### Written task A
Answer these questions from the passage on beliefs shared across two continents, marking each answer to match:
(i) What did the colleges of augurs in Peru and Mexico watch in order to practice divination?
(ii) What did the Ojibbeways believe the barking of a fox was ominous of?
(iii) What is the Mexican god of thunder, Mixcoatl, represented holding?
### Written task B
Can you carry the passage on beliefs shared across two continents further, picking up right after its final sentence?

### Source passage
■ ■ ■ ■
In both continents burnt-offerings were sacrificed to the gods. In both
continents the priests divined the future from the condition of the
internal organs of the man or animal sacrificed. (Ibid., pp. 214, 226.)
In both continents the future was revealed by the flight of birds and by
dreams. In Peru and Mexico there were colleges of augurs, as in Rome,
who practised divination by watching the movements and songs of birds.
(Ibid., p. 261.)

Animals were worshipped in Central America and on the banks of the Nile.
(Ibid., p. 259.)

The Ojibbeways believed that the barking of a fox was ominous of ill.
(Ibid., p. 225). The peasantry of Western Europe have the same belief as
to the howling of a dog.

The belief in satyrs, and other creatures half man and half animal,
survived in America. The Kickapoos are Darwinians. “They think their
ancestors had tails, and when they lost them the impudent fox sent every
morning to ask how their tails were, and the bear shook his fat sides at
the joke.” (Ibid., p. 232.) Among the natives of Brazil the father cut a
stick at the wedding of his daughter; “this was done to cut off the
tails of any future grandchildren.” (Tylor, vol. i., p. 384.)

Jove, with the thunder-bolts in his hand, is duplicated in the Mexican god of thunder, Mixcoatl, who is represented holding a bundle of arrows. “He rode upon a tornado, and scattered the lightnings.” (Dorman, “Prim. Superst.,” p. 98.)
■ ■ ■ ■
### Extracted data
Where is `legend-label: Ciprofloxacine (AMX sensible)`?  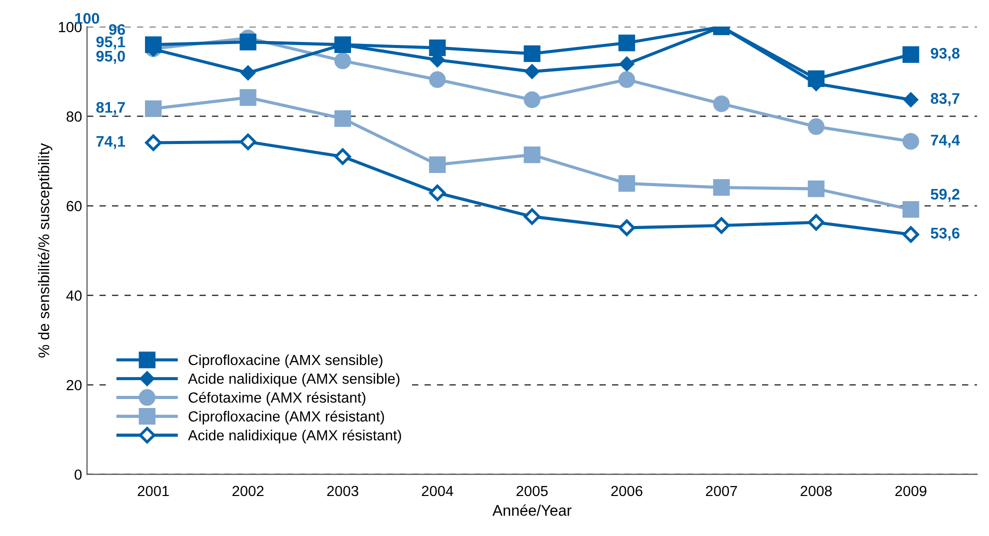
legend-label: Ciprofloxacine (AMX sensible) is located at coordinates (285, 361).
■ ■ ■ ■
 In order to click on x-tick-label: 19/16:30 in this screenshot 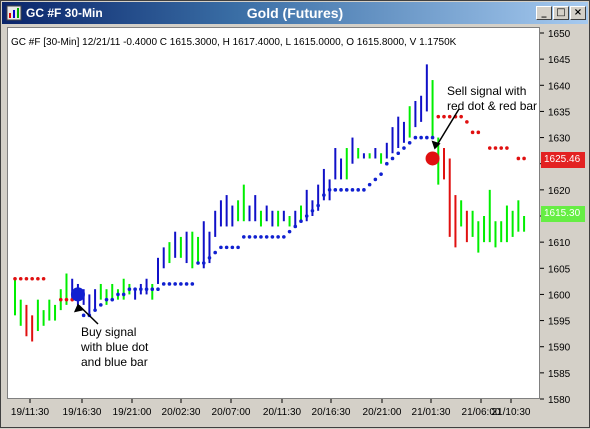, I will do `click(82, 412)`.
■ ■ ■ ■
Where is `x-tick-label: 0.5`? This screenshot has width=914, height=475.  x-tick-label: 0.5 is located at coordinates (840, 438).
■ ■ ■ ■
### Exercise answer A
(i) The movements and songs of birds.
(ii) Ill.
(iii) A bundle of arrows.

### Exercise answer B
Dionysus, or Bacchus, is represented by the Mexican god Texcatzoncatl, the god of wine. (Bancroft, vol. iii., p. 418.)

Atlas reappears in Chibchacum, the deity of the Chibchas; he bears the world on his shoulders, and when be shifts the burden from one shoulder to another severe earthquakes are produced. (Bollært, pp. 12, 13.)

Deucalion repeopling the world is repeated in Xololt, who, after the
destruction of the world, descended to Mictlan, the realm of the dead,
and brought thence a bone of the perished race. This, sprinkled with
blood, grew into a youth, the father of the present race. The Quiche
hero-gods, Hunaphu and Xblanque, died; their bodies were burnt, their
bones ground to powder and thrown into the waters, whereupon they
changed into handsome youths, with the same features as before. (Dorman,
“Prim. Superst.,” p. 193.)

Witches and warlocks, mermaids and mermen, are part of the mythology of the American tribes, as they were of the European races. (Ibid., p. 79.) The mermaid of the Ottawas was “woman to the waist and fair;” thence fish-like. (Ibid., p. 278.)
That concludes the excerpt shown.